Accept any interpretable representation of kanji in terms of index numbers,
UTF-8 character strings of length 1, UTF-8 codepoints
or kanjivec
objects and convert it to all or any of these
formats.
Usage
convert_kanji(
key,
output = c("all", "index", "character", "hexmode", "kanjivec"),
simplify = TRUE
)
Arguments
- key
an atomic vector or list of kanji in any combination of formats.
- output
a string describing the desired output.
- simplify
logical. Whether to simplify the output to an atomic vector or keep the structure of the original vector. In either case it depends on output whether this is possible.
Value
A vector of the same length as key. If simplify
is TRUE
, this is an
atomic vector for output = "index", "character" or "hexmode", and a list
for output = "kanjivec" or "all" a list. If simplify
is FALSE
, the original
structure (atomic or list) kept whenever possible.
Details
Index numbers are in terms of the order in kbase
. UTF-8 codepoints are
usually of class "hexmode", but character strings starting
with "0x" or "0X" are also accepted in the key
.
For output = "kanjivec"
, the GitHub package kanjistat.data has to be available or
an error is returned. For output = "all"
, component kanjivec is set to NA if
kanjistat.data is not available.
Examples
convert_kanji(as.hexmode("99ac"))
#> $index
#> [1] 155
#>
#> $character
#> [1] "馬"
#>
#> $hexmode
#> [1] "99ac"
#>
#> $kanjivec
#> Kanjivec representation of 馬 (Unicode 99ac)

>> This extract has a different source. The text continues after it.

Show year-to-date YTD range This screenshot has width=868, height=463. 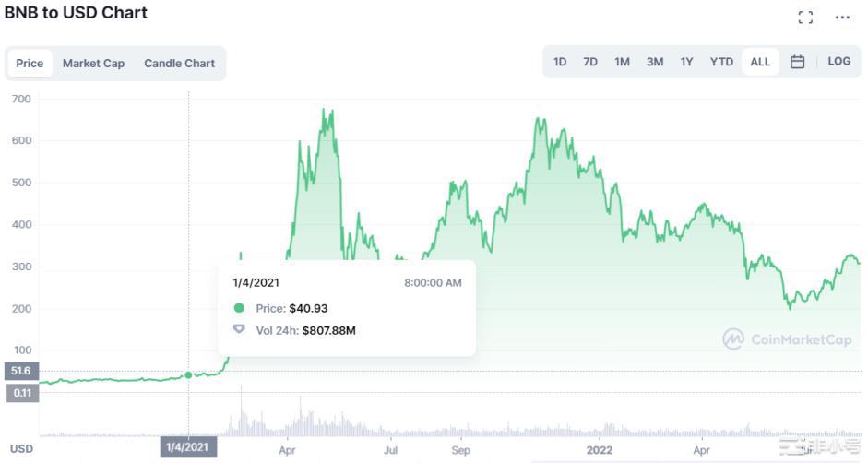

#> 10 stroke vector graphics with depth 1 decomposition
#>
convert_kanji("0x99ac") # same
#> $index
#> [1] 155
#>
#> $character
#> [1] "馬"
#>
#> $hexmode
#> [1] "99ac"
#>
#> $kanjivec
#> Kanjivec representation of 馬 (Unicode 99ac)
#> 10 stroke vector graphics with depth 1 decomposition
#>
convert_kanji(500, "character") == kbase$kanji[500] # TRUE
#> [1] TRUE